Directions
Give again, word for word, every line in the entries below from the line with "Press (190, 231)" up to and including the line with "Bloggare (440, 34)", and no other line.
[[ Exercise materials, beginning ]]
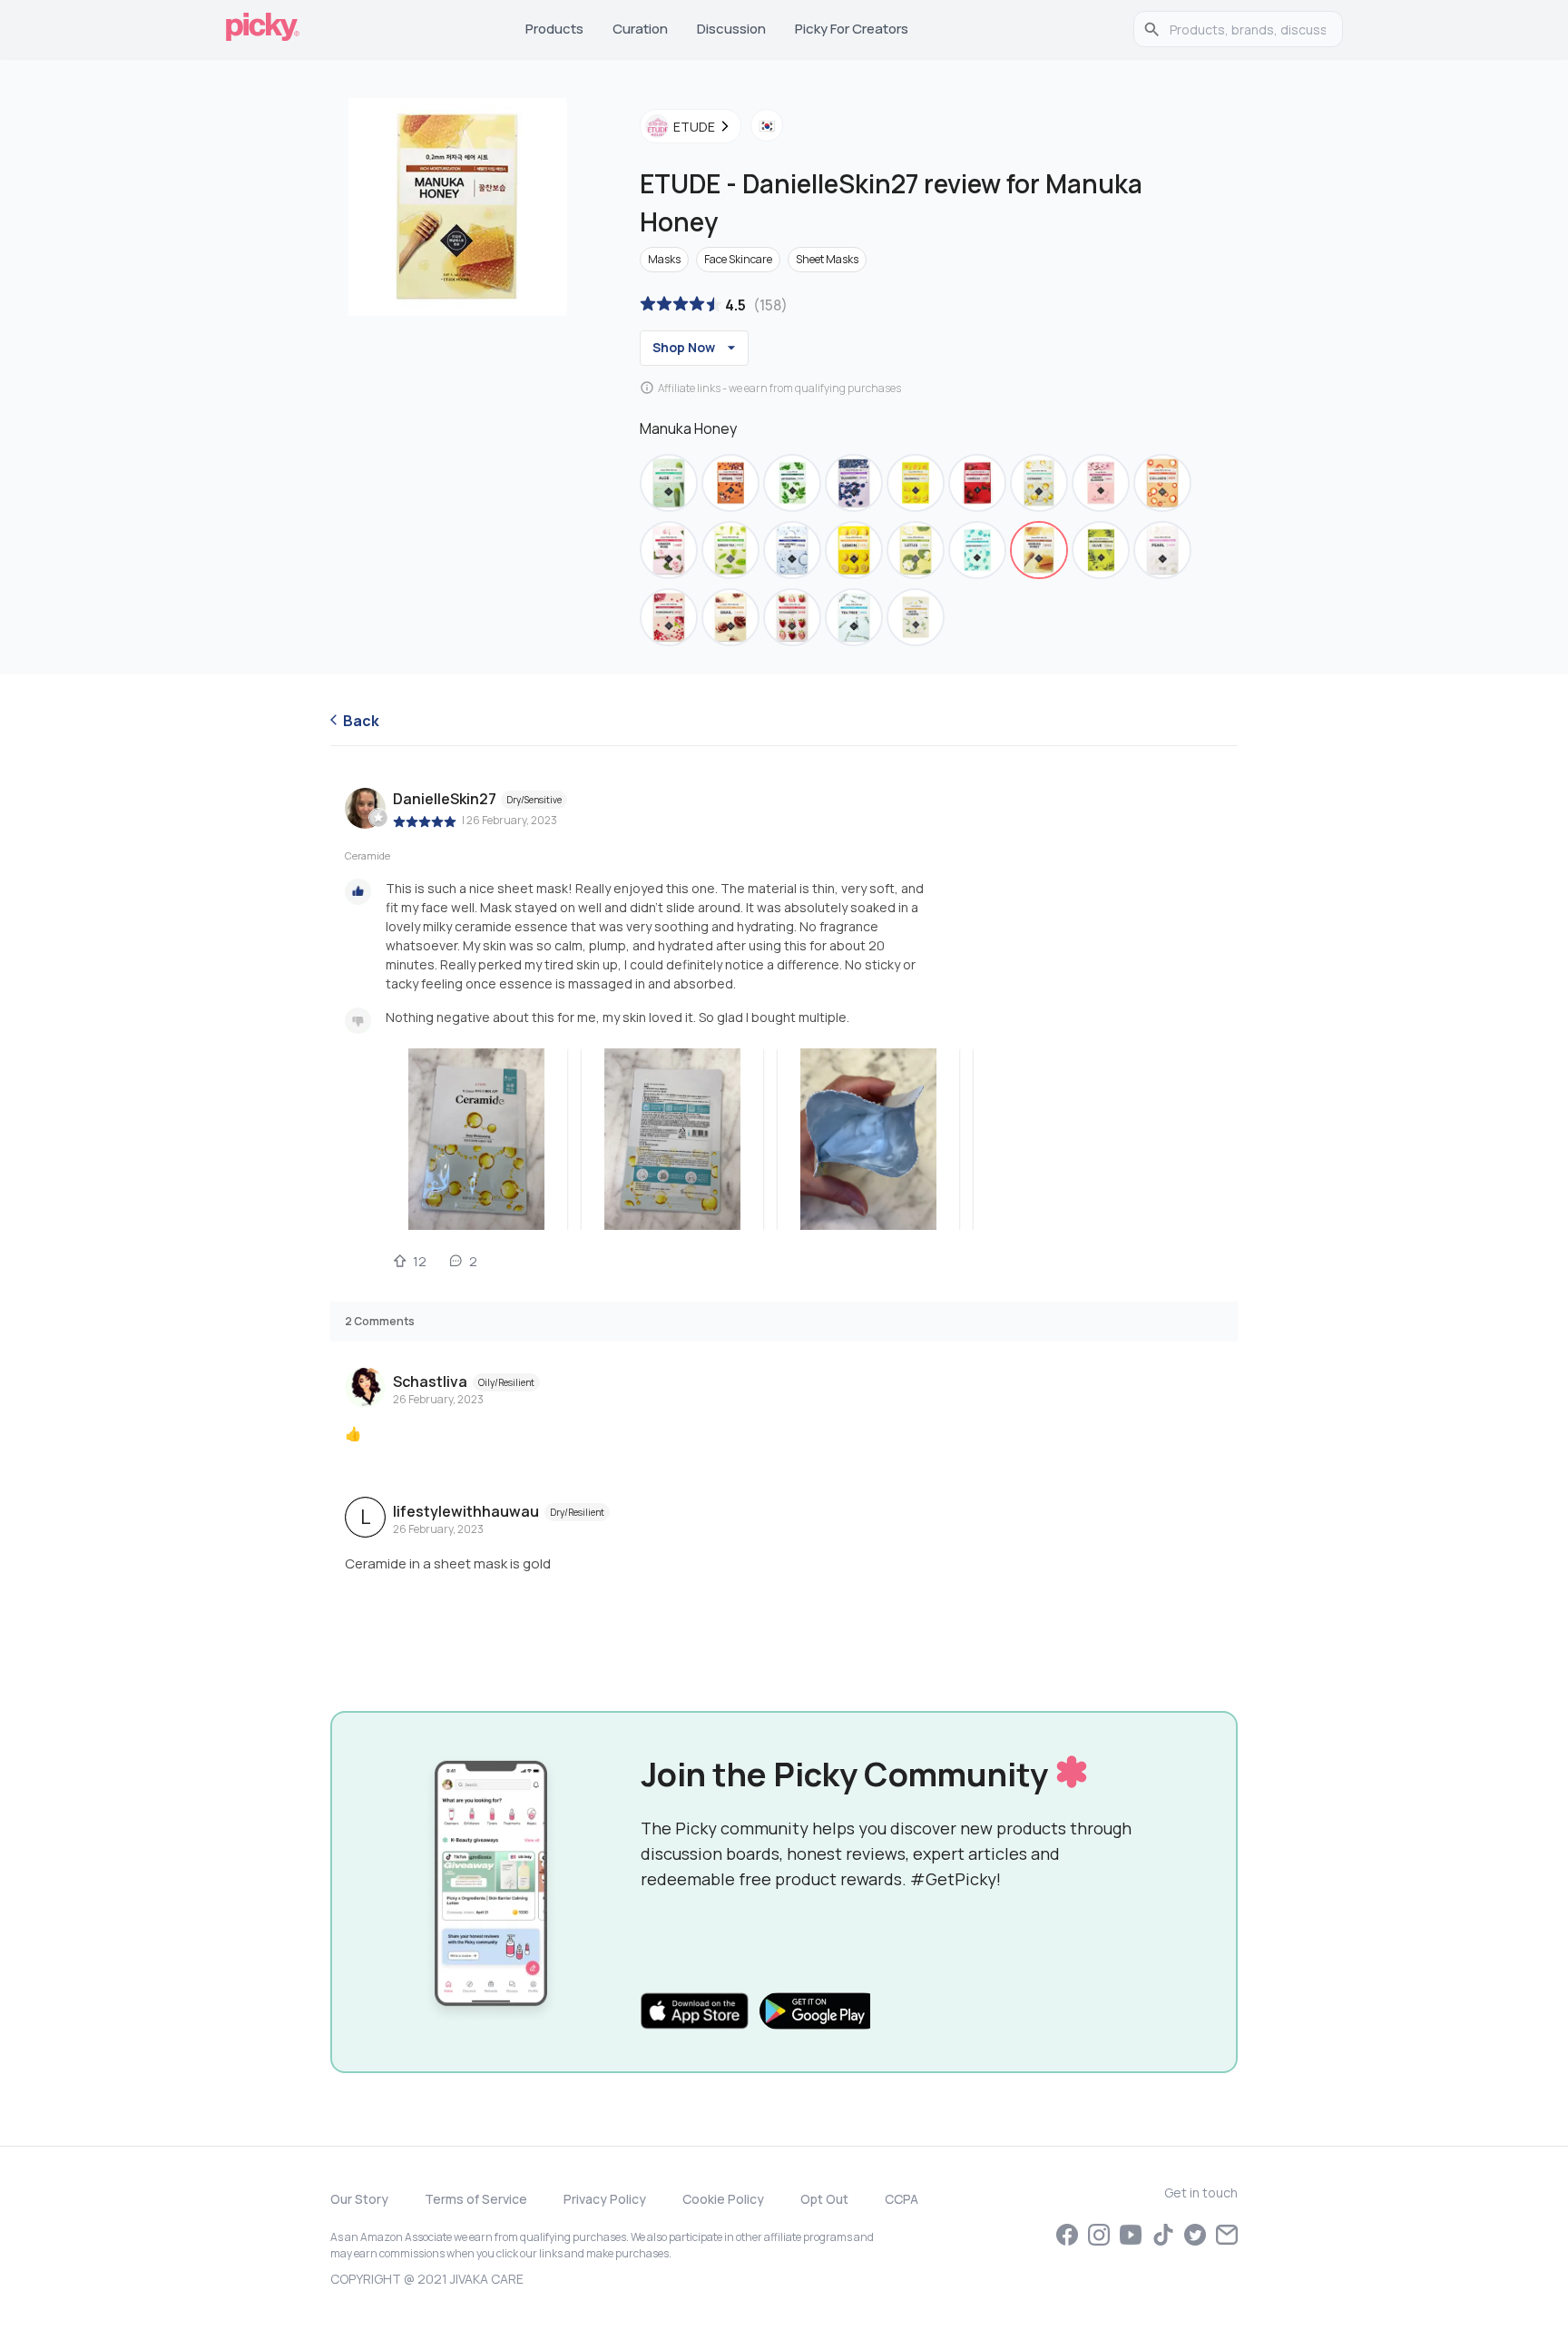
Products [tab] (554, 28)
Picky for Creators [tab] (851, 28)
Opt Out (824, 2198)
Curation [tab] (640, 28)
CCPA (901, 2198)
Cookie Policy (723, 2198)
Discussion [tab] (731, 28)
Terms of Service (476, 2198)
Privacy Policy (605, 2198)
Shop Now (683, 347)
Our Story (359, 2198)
[[ Exercise materials, end ]]
[[ Exercise materials, beginning ]]
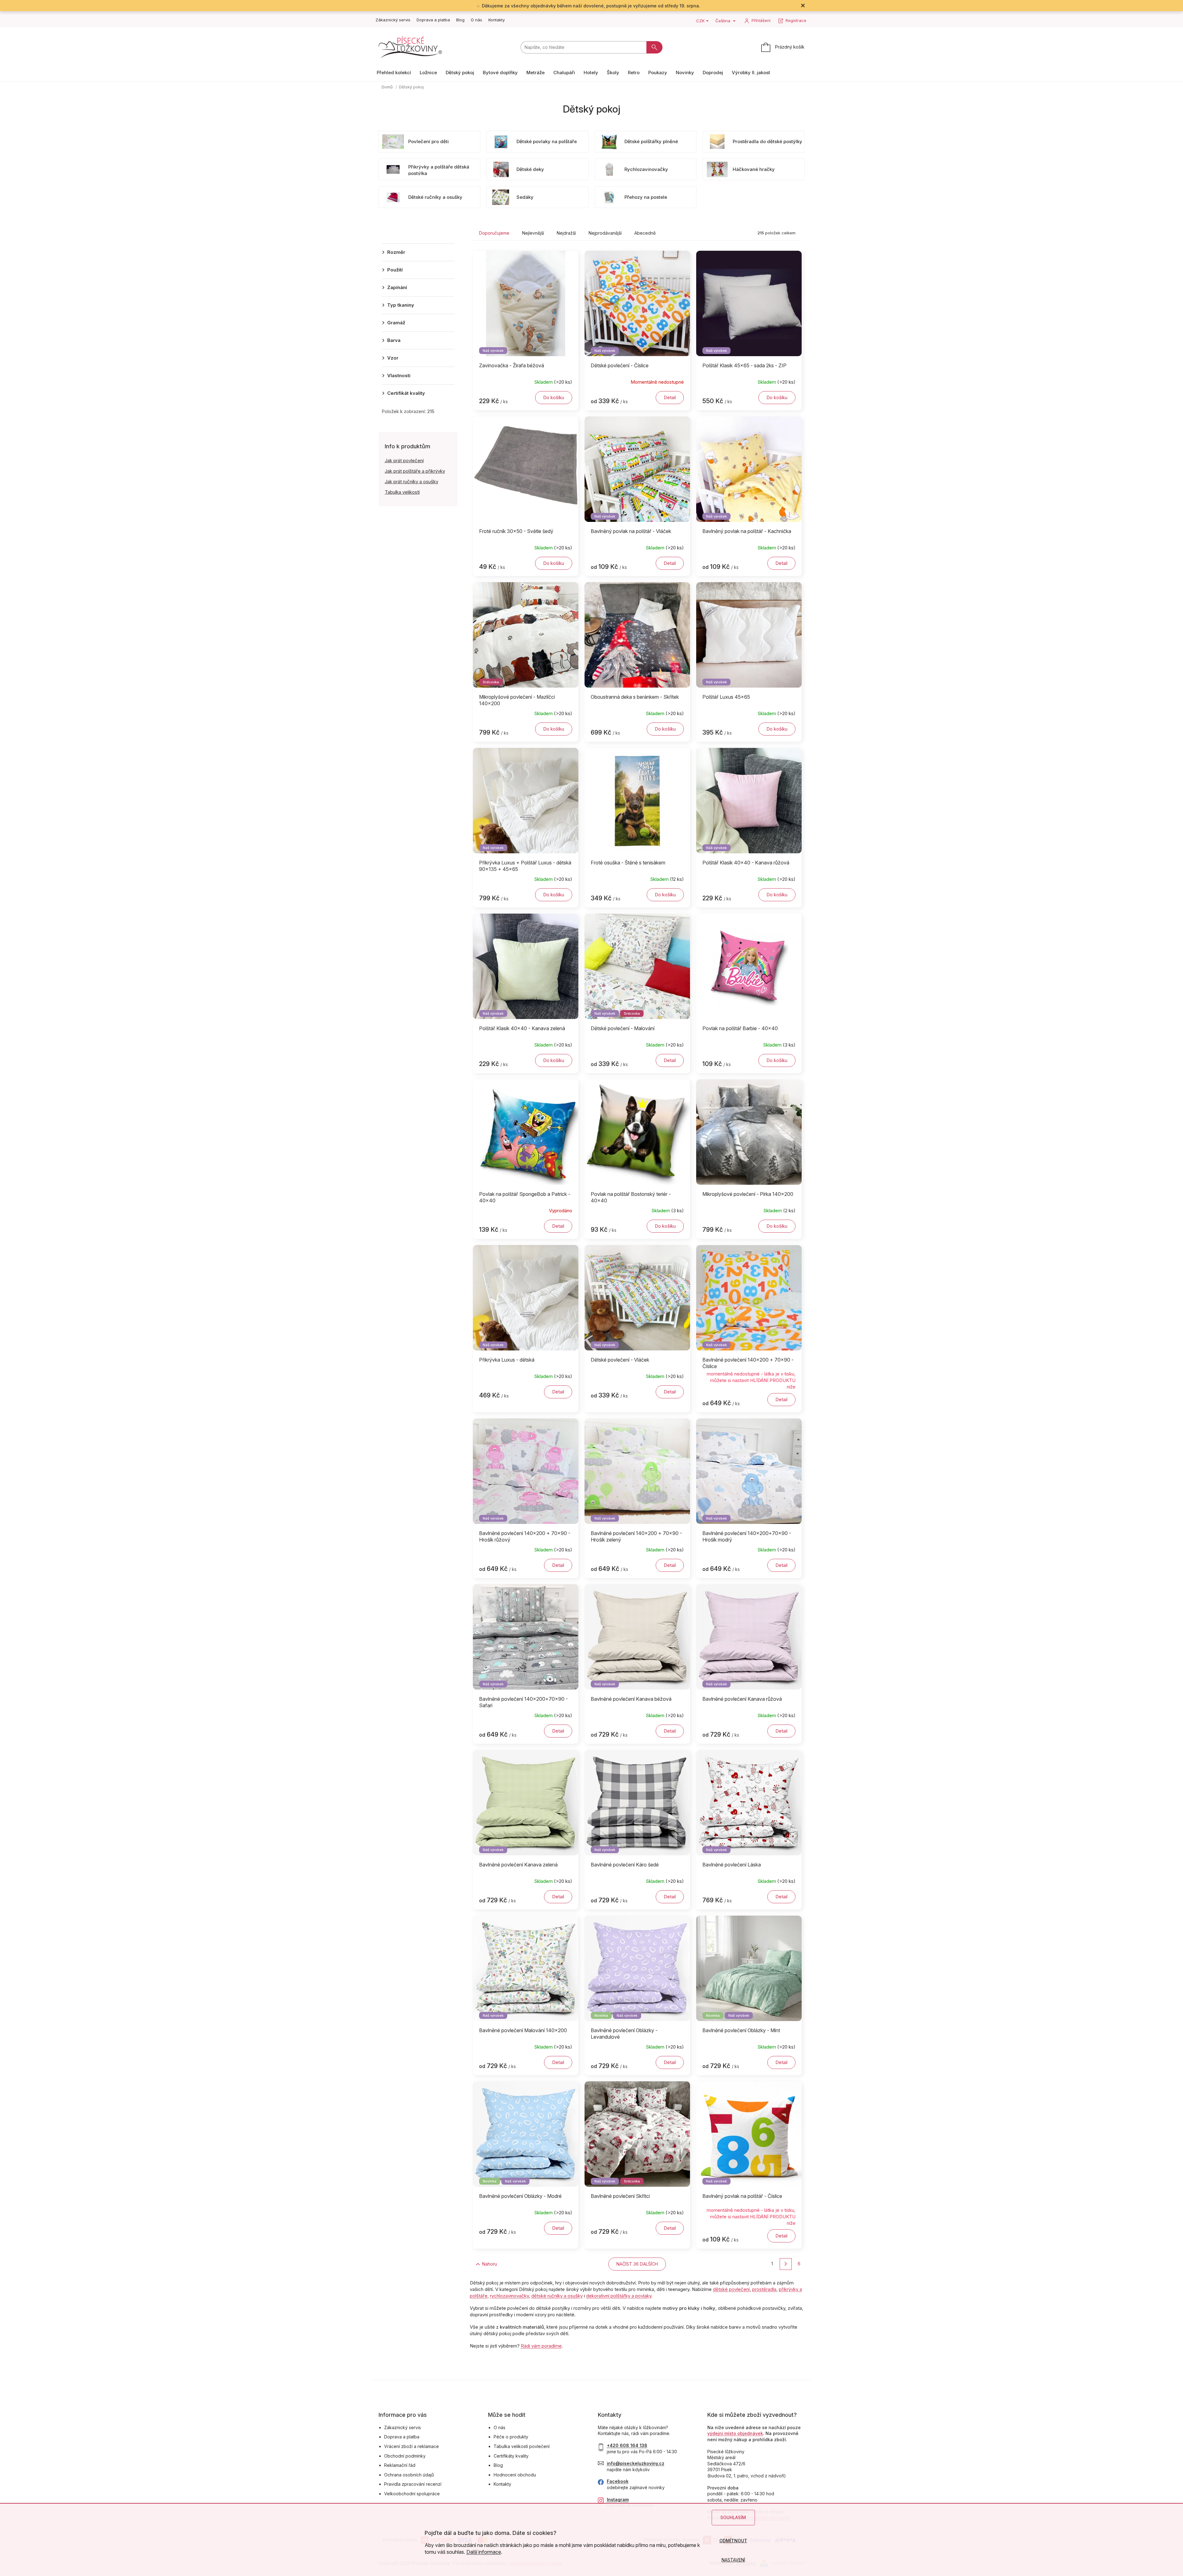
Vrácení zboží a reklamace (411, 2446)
[[ Exercise materials, end ]]
[[ Exercise materials, beginning ]]
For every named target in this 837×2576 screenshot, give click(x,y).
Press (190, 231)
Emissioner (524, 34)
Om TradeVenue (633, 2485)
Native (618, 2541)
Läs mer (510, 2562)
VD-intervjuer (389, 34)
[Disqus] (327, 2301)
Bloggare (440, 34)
[[ Exercise materials, end ]]
Written answer
Press (190, 231)
Emissioner (524, 34)
Om TradeVenue (633, 2485)
Native (618, 2541)
Läs mer (510, 2562)
VD-intervjuer (389, 34)
[Disqus] (327, 2301)
Bloggare (440, 34)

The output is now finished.